Thanks, got it working and there are no crashes anymore.

If you use RGBS for the 1st clip step, you get same results

So the short method is better, faster, more accurate

I verified this myself, the short method is equivalent to the long method in quality and is faster so it's preferred.

I also wanted to see if there are differences between fmtconv and core.resize. Looks like there are some, core.resize gives slightly brighter result as can be seen in the levels histogram.

https://i.postimg.cc/L508gSjb/rgbtest-vpy-2.gif

It's much more difficult to see any differences in the actual video frame though (and especially in the example as the colors have been munged by gif).

The differences are smaller (although spread to wider area) when using dithering with core.resize so I will enable that, performance didn't change much with the different dithering options. [EDIT] The third frame is the difference heat map from Butteraugli.

https://i.postimg.cc/Rq5VLRb7/rgbtest-vpy-none.png

https://i.postimg.cc/yxS8R5n6/rgbtest-vpy-error-diffusion.png

[EDIT] I have updated Zoptilib (https://github.com/theChaosCoder/zoptilib) with the new RGB conversion implementation. You can still use matrix '601' even though core.resize doesn't have it, it's the same as '470bg' and '170m' (those two give identical results).

I made some comparisons of the five similarity metrics. I used the same video as in the above post. Perhaps not the best choice since it looks like it was recorded with a potato but the small size makes the optimization task much faster.

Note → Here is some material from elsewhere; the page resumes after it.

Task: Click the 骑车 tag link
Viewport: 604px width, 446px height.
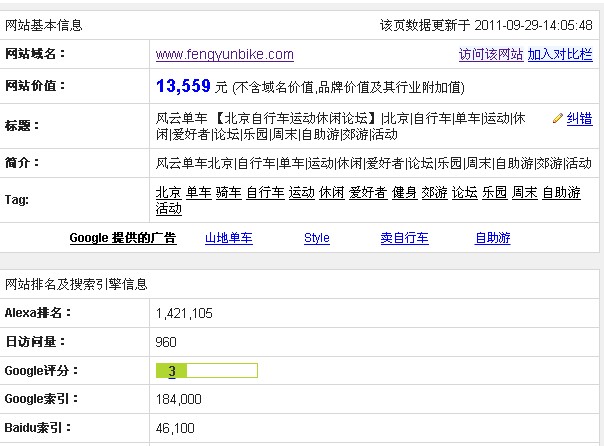Action: [228, 193]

I added some noise with grain.Add(25, seed=3) and then denoised it with FFT3DFilter using only bt, blockSize (arguments bw and bh), overlap (arguments ow and oh) and sigma. FFT3DFilter has many more arguments but the goal here is to compare the similarity metrics and not to find the best possible quality.

I ran an optimization with the default settings except set the iterations to 10000 to make sure I find the best settings, five runs per metric, five frames used in the metric calculation. No downscaling in any of the metrics (which is the default in the latest Zoptilib).

The first image here shows the best found result for each metric and heatmaps of the argument pairs bt / sigma and blockSize / overlap. The reddish dot in the maps is located at where the best result was found.

https://i.postimg.cc/HdHLQjrQ/comparison-1.png

Let's first focus on what the metrics agree on: the best result has bt=5 which is the maximum supported (two previous, current and two next frames). Also the best overlap is always half the blockSize.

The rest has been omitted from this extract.